Start of Block

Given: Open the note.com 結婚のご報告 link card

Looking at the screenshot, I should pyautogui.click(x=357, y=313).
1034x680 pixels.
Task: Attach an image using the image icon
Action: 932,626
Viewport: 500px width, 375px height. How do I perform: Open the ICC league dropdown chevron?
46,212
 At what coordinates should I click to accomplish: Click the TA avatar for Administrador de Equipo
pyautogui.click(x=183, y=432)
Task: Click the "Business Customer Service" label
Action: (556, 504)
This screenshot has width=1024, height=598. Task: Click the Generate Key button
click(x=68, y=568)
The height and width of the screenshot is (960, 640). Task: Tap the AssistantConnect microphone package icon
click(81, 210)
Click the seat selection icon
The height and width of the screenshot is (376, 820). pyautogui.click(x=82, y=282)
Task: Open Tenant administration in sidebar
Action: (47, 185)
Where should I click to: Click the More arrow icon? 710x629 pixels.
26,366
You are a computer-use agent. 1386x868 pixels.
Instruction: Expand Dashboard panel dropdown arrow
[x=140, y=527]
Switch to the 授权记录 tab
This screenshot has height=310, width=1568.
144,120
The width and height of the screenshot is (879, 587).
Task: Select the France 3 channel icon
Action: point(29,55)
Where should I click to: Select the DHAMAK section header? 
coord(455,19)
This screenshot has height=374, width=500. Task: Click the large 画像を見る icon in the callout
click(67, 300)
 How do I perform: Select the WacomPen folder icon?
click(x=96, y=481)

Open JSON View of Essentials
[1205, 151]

End of Block

* EXERCISE DETAILS: Answer with the exact lines running from the one that contains "Instruction: Expand Dashboard" through the last line of the data. Include no other line.

* OUTPUT:
Instruction: Expand Dashboard panel dropdown arrow
[x=140, y=527]
Switch to the 授权记录 tab
This screenshot has height=310, width=1568.
144,120
The width and height of the screenshot is (879, 587).
Task: Select the France 3 channel icon
Action: point(29,55)
Where should I click to: Select the DHAMAK section header? 
coord(455,19)
This screenshot has height=374, width=500. Task: Click the large 画像を見る icon in the callout
click(67, 300)
 How do I perform: Select the WacomPen folder icon?
click(x=96, y=481)

Open JSON View of Essentials
[1205, 151]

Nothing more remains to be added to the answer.